(Element and text location data)
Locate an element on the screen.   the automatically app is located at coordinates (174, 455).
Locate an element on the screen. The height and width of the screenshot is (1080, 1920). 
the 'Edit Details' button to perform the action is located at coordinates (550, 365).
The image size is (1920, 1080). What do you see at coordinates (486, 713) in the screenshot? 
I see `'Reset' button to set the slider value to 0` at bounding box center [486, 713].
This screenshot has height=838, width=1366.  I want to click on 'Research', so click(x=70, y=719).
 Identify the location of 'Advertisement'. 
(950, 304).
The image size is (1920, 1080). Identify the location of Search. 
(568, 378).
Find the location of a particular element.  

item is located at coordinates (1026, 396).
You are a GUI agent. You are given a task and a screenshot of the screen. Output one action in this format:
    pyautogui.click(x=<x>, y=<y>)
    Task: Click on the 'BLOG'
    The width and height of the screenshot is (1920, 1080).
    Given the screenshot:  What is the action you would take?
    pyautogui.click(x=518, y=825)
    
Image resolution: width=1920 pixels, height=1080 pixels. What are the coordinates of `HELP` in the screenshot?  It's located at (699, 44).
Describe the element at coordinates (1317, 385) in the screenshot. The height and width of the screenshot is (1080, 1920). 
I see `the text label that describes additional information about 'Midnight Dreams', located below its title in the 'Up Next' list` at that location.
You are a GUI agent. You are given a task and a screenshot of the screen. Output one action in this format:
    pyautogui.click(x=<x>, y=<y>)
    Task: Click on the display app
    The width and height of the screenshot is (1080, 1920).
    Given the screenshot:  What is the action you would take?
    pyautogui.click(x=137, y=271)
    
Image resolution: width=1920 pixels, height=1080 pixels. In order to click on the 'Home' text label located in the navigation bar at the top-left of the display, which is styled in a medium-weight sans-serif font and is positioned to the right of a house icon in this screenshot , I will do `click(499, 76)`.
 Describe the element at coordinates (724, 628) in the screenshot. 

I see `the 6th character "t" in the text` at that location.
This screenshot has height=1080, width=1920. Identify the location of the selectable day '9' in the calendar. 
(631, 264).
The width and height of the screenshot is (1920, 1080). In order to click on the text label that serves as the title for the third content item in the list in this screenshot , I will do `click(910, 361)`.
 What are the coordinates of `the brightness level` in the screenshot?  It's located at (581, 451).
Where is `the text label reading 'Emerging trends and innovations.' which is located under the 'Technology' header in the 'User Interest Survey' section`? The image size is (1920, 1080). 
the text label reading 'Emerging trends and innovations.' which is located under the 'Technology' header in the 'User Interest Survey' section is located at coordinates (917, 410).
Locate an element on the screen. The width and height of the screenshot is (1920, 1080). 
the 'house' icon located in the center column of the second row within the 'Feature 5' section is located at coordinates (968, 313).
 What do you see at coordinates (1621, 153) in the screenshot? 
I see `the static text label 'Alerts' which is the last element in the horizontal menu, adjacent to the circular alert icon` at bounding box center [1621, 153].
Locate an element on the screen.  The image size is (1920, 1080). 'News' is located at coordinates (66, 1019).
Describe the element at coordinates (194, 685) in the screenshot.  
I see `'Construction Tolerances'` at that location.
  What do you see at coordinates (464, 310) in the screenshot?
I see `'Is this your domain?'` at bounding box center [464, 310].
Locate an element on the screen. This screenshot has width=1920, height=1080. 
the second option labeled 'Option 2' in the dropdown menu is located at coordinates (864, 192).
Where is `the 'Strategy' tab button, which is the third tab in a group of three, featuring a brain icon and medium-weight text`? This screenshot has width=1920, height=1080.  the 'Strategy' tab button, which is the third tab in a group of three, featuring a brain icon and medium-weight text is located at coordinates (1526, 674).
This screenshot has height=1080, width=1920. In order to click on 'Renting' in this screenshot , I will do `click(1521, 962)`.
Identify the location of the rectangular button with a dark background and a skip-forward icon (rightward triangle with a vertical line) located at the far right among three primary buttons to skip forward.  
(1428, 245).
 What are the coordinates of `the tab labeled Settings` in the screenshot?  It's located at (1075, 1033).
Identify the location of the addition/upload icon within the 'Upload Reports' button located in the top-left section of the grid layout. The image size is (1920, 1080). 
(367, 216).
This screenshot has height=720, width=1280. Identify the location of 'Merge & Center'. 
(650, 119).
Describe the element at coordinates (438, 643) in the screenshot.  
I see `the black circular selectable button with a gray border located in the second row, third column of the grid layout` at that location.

● WHAT YOU SHOULD DO:
Find each line in the items above that contains the string "display" and copy those lines out in full.

● SOLUTION TO THE EXERCISE:
    Task: Click on the display app
Image resolution: width=1920 pixels, height=1080 pixels. In order to click on the 'Home' text label located in the navigation bar at the top-left of the display, which is styled in a medium-weight sans-serif font and is positioned to the right of a house icon in this screenshot , I will do `click(499, 76)`.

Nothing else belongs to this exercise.